Is another user have this issue ?
If you got that problem, you probably not the only one.

qubes-app-shutdown-idle works on fedora and debian.
The issue (if any) most probably lie on the Whonix template.
Did you check the Whonix forum search (and/or ask on their forum) ??

It’s an other way of saying what Unman said …

related (?):
https://github.com/QubesOS/qubes-issues/issues/7528
https://github.com/QubesOS/qubes-issues/issues/7979

It’s maybe a bug in the Qube Manager GUI.
I guess you do have restarted Qube Manager after installing qubes-app-shutdown-idle.
Everything is up to date, etc.

some idea, from the above links:

I tried to manually launch qubes-idle-watcher

in a dom0 terminal, try sudo qvm-features whonix-ws-16 service.shutdown-idle 1 command.
If the whonix-ws-16 VM was running, restart it.

You should have started a new thread, as its not the same issue as the OP.
And the fact that the thread have a solution mark, doesn’t help for the visibily of your question.

Even if the whonix forum is more appropriated, it’s maybe a Qubes bug.
(The Whonix devs would thanks you to open a thread on their forum, so they can know about a potential bug)
Does it work for Debian/Fedora appqubes ?

It is developed by Qubes.
The Whonix devs have asked that Qubes-Whonix issues ( and this is
obviously one) should be raised at the Whonix forum rather than here,
because they are more likely to get coverage.

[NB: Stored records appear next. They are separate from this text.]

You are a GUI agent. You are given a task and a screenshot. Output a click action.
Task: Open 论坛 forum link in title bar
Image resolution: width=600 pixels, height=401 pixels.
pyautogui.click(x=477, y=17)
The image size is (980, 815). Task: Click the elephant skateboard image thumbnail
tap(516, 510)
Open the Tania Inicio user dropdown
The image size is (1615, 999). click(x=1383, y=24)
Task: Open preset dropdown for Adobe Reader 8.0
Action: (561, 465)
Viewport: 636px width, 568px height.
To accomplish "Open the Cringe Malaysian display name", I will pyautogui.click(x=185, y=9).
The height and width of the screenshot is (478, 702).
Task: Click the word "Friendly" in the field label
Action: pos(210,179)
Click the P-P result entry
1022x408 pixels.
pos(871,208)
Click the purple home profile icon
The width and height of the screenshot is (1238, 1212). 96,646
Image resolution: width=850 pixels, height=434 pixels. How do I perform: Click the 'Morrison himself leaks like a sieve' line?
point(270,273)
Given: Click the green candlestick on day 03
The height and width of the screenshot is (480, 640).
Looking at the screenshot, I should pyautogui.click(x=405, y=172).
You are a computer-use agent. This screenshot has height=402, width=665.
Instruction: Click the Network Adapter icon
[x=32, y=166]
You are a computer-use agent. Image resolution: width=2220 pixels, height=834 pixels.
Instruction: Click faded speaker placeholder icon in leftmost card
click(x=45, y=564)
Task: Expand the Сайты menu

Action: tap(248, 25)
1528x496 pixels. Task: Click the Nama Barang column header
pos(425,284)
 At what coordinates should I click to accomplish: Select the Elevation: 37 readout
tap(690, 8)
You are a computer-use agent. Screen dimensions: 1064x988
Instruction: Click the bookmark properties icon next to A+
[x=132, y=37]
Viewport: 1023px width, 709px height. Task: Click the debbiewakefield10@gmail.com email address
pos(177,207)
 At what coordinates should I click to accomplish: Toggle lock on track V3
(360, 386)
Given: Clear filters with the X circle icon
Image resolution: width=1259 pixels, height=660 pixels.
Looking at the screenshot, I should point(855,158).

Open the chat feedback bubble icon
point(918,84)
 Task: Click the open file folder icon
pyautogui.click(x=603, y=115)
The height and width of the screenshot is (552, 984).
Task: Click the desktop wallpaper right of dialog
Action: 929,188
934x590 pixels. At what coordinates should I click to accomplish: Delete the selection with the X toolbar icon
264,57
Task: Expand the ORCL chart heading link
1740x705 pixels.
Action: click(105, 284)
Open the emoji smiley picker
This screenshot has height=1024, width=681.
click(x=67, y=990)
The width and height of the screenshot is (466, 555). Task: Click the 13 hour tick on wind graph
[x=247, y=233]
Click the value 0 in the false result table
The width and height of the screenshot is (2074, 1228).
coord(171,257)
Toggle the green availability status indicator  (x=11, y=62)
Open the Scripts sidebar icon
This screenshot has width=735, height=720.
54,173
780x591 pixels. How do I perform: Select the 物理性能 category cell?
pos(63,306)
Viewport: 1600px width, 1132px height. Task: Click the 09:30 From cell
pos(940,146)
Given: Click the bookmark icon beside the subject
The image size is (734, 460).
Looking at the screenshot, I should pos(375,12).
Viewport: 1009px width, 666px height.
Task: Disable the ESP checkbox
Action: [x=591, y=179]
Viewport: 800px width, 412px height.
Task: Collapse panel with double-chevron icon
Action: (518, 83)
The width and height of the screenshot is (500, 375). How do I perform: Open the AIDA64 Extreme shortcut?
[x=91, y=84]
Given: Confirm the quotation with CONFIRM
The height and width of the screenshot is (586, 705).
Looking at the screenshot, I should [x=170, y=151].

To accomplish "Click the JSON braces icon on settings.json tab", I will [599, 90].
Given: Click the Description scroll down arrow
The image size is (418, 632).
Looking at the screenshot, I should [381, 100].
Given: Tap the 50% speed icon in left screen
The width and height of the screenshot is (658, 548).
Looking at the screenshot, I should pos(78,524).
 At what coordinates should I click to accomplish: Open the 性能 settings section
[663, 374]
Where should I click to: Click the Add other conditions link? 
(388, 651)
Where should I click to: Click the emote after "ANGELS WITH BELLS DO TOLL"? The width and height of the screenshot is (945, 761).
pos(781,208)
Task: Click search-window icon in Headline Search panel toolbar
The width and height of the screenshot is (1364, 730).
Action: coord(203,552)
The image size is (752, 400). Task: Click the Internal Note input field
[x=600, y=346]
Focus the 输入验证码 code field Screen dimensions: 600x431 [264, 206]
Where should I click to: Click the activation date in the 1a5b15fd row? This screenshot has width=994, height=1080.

I never presume to speak for the Qubes team. When I comment in the Forum or in the mailing lists I speak for myself.

I don’t know why but today it is not grayed out. Maybe an update fixed it, maybe a reboot, no idea. Anyway, the problem seems solved for the moment. Now I have to try how it works.

Thank you.

Where can I read how “idle” is defined, i.e. what exactly is considered activity and lack of it?

@qubist I may be wrong, but I believe that since templates need to be shut down before the new packages can be used, the same might be true for the presence of the package to be acknowledged by the Qube Manager?

@unman posted a list of scenarios earlier in this thread, is that what you’re looking for @qubist?

@gonzalo-bulnes

@unman posted a list of scenarios earlier in this thread, is that what you’re looking for @qubist?

I respect @unman’s helpful replies in every thread he joins. However, they always come with his nice disclaimer, which is an excellent reminder that forums are not a replacement for documentation.

IOW, I hope for some kind of documentation or other evidence (even if that is a pointer to lines of readable code) of how this actually works.

And he’s right. A lot of questions can be answered by reading the doc or the github repository …
A lot of user just don’t.

I already provided the link.

In https://github.com/QubesOS/qubes-app-shutdown-idle/blob/main/setup.py you can see:

        entry_points={
            'console_scripts': [
                'qubes-idle-watcher = qubesidle.idleness_monitor:main'
            ],
            'qubes_idle_watcher': [
                'x-window-monitor = qubesidle.idle_watcher_window:IdleWatcher',
                'network-watcher = qubesidle.network_watcher:NetworkWatcher'
            ]
        }

By reading the other files you will see exactly what the script do.